***** Texto de la página
Lo de "Naciones Unías" es lo que más me ha gustado pues es muy parecido a lo que habla la llamada "_*L’Ajuntaera pa la plática,  		l'esturrie y l'escarculle la llengua murciana*_". Como véis, el asunto me pilla de lleno pues también por aquí quieren que acabemos hablando así, es decir, dando saltos evolutivos culturales hacia el medievo.


----------



## yserien

El bable astur-leonés sí es un dialecto,dicen, de una categoría del latín, con términos de las antiguas formas de hablar,no me atrevo a llamarlas ni lenguas ni dialectos,ignoro el tema. En todo caso sí hubo un bable anterior al castellano y al contacto con éste se fue formando otra lengua, casi me atrevo a decir que es una corrupción del castellano y con razón ésto molestará a alguien. Son muy valiosas las aportaciones de los foreros.(ah, soy asturiano y mi lengua materna es el bable hablado (y sólo escrito en su forma literaría o periodistica),hablado digo en la zona central de Asturias.
**********
***** Datos de origen
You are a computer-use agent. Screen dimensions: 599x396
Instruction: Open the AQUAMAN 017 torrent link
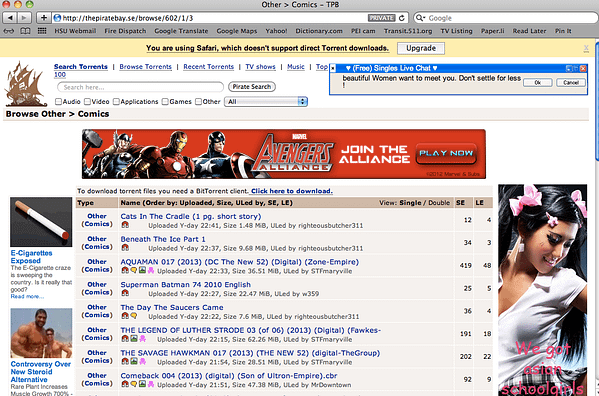point(240,262)
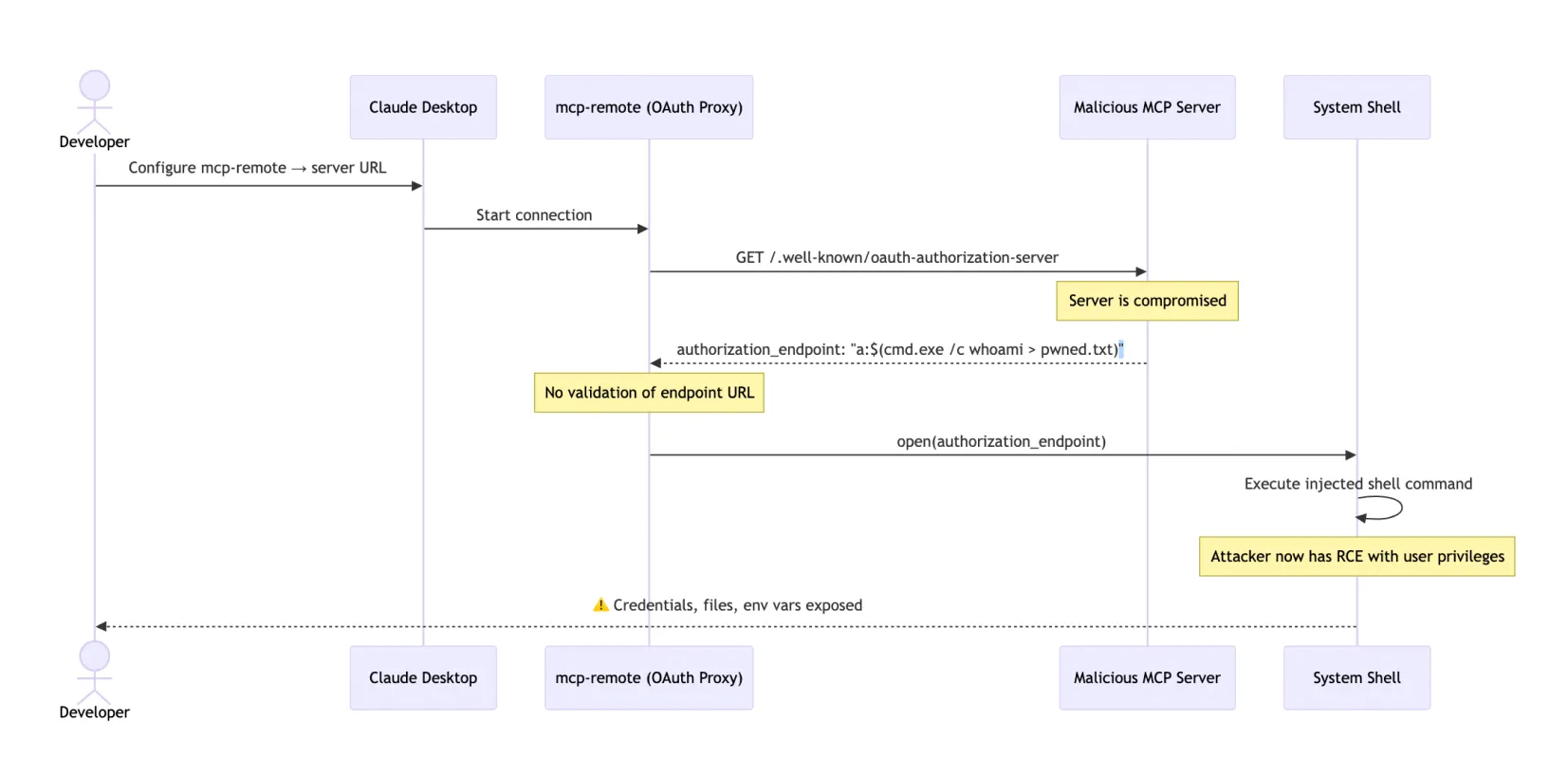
**********
#### [Tareas del ejercicio]
A - Escribe sin cambios el fragmento del texto de la página que empieza en "El bable astur-leonés" y sigue hasta llegar a "central de Asturias.".
B - Retoma el texto sobre el bable y las hablas regionales y continúalo a partir de su última oración.

#### [Respuestas del ejercicio]
A -
El bable astur-leonés sí es un dialecto,dicen, de una categoría del latín, con términos de las antiguas formas de hablar,no me atrevo a llamarlas ni lenguas ni dialectos,ignoro el tema. En todo caso sí hubo un bable anterior al castellano y al contacto con éste se fue formando otra lengua, casi me atrevo a decir que es una corrupción del castellano y con razón ésto molestará a alguien. Son muy valiosas las aportaciones de los foreros.(ah, soy asturiano y mi lengua materna es el bable hablado (y sólo escrito en su forma literaría o periodistica),hablado digo en la zona central de Asturias.

B -
----------



## yserien

No tengo a mano ningún diccionario del bable, pero señalo que hay muchos términos que son muy parecidos al francés y que no existen en español,se me viene a la mente "Magullu" que es exactamente el francés magouille, curioso,no ? Tal vez haya algún estudioso que quiera profundizar en el tema.


----------



## Popescu

yserien said:


> No tengo a mano ningún diccionario del bable, pero señalo que hay muchos términos que son muy parecidos al francés y que no existen en español,se me viene a la mente "Magullu" que es exactamente el francés magouille, curioso,no ? Tal vez haya algún estudioso que quiera profundizar en el tema.


 
Pues mira, es normal que haya palabras que el bable comparta con otras lenguas como el frances o el italiano por poner un ejemplo y que el español no las tenga por que cayeron en desuso o simplemente nunca se dijeron, ten en cuenta que el bable tiene un nacimiento distinto del castellano aunque esten muy proximos.


----------



## ManPaisa

clares3 said:


> "La *piratería* ye una práutica de saquéu organizáu ou bandolerismu marítimu, probablemente tan antigua cumu la navegación misma. Consiste en qu'una embarcación privada ou una estatal amotinada ataca a outra n'auguas internacionales ou en llugares nun sometíos a la xurisdición de dengún Estáu, cul finxu de robare la sua carga, desixir rescate pulos pasaxeiros, convertilos n'esclavos y mueitas vueltas apoderase de la nave misma. La sua definición, sigún el Dreichu Internacional puede alcontrase nel ar´ticulu 101 de la Convención de las Naciones Unías sobru'l Dreichu del Mar."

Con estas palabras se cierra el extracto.